• _Source material_:
= Beginning of Section =

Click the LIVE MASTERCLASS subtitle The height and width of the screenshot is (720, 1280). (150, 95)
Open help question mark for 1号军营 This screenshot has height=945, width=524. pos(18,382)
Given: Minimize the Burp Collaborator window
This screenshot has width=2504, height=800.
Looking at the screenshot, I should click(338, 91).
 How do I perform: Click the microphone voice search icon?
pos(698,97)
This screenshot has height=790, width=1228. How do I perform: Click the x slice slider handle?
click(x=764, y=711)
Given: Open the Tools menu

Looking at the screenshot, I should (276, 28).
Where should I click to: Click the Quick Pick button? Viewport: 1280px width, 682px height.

= End of Section =

• _What you need to do_: Repeat the material in full. Nothing may differ.

• _Answer to this task_:
Click the LIVE MASTERCLASS subtitle The height and width of the screenshot is (720, 1280). (150, 95)
Open help question mark for 1号军营 This screenshot has height=945, width=524. pos(18,382)
Given: Minimize the Burp Collaborator window
This screenshot has width=2504, height=800.
Looking at the screenshot, I should click(338, 91).
 How do I perform: Click the microphone voice search icon?
pos(698,97)
This screenshot has height=790, width=1228. How do I perform: Click the x slice slider handle?
click(x=764, y=711)
Given: Open the Tools menu

Looking at the screenshot, I should (276, 28).
Where should I click to: Click the Quick Pick button? Viewport: 1280px width, 682px height.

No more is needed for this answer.